|Authors: ||A. White, I.C. Hallett, P. Sutherland, D.C. Hunter, K. Marsh, C. Clark, J. Johnston, F.R. Harker|
|Keywords: ||sensory, firmness, acidity, Actinidia chinensis|
A multidisciplinary research approach has been undertaken to gain more understanding of the impact of cell structure and composition on taste perception.
Sensory studies have been undertaken to determine the influence of fruit firmness and size on taste perception of kiwifruit.
In parallel, the tissue structure, cell structure and cell acidity have been determined for fruit associated with these firmness and size attributes.
The internal tissue zones could be divided into outer pericarp (63%), inner pericarp (35%) and core (2%). The relative proportions of these zones were not influenced by fruit size.
The outer pericarp tissue was composed of two cell types: large cells, ellipsoidal in shape with a maximum dimension up to 1 mm, dispersed in a matrix of more isodiametric smaller cells with a maximum diameter <200 Ám.

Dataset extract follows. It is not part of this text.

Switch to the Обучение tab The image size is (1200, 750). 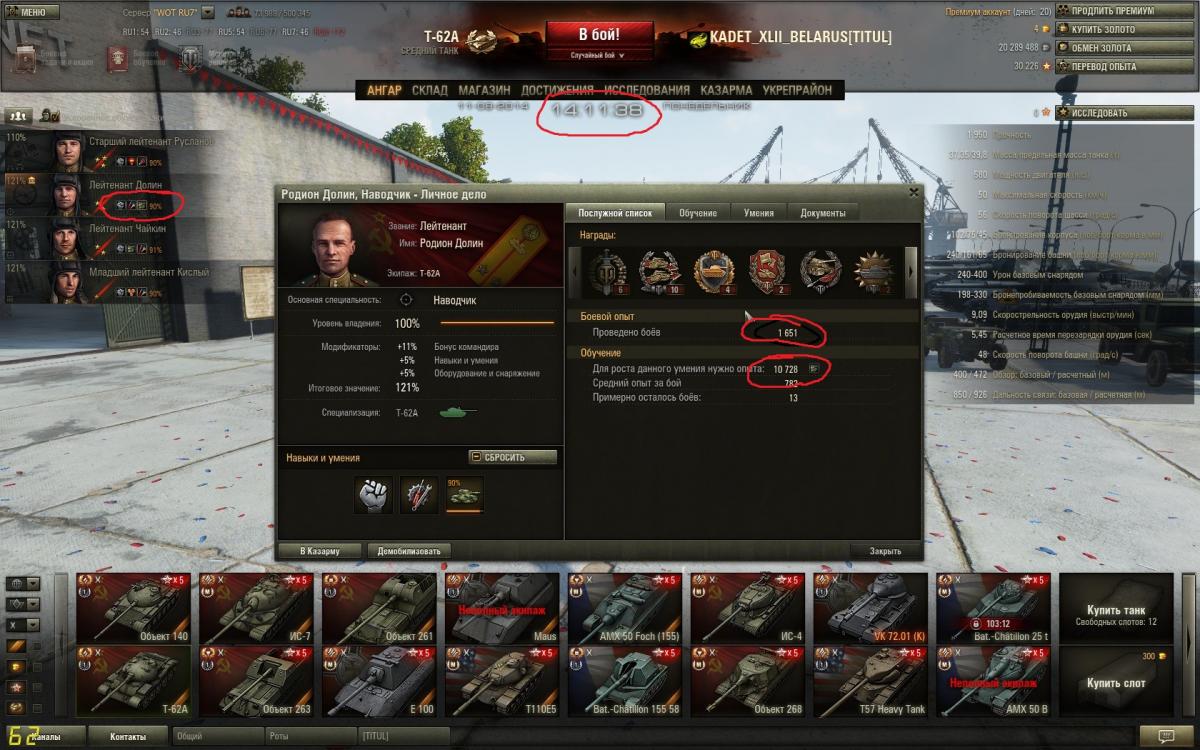pos(698,212)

In soft fruit, the large cells tended to maintain membrane integrity during mastication, while the small cells lost membrane integrity.
In firm fruit, both the large and small cells were likely to lose membrane integrity during mastication.
In soft fruit, the contents of large cells had a lower pH than juice expressed primarily from smaller cells.
Thus the differential disruption of these cells in soft vs. firm fruit could be responsible for the increased perception of acidity in firmer fruit.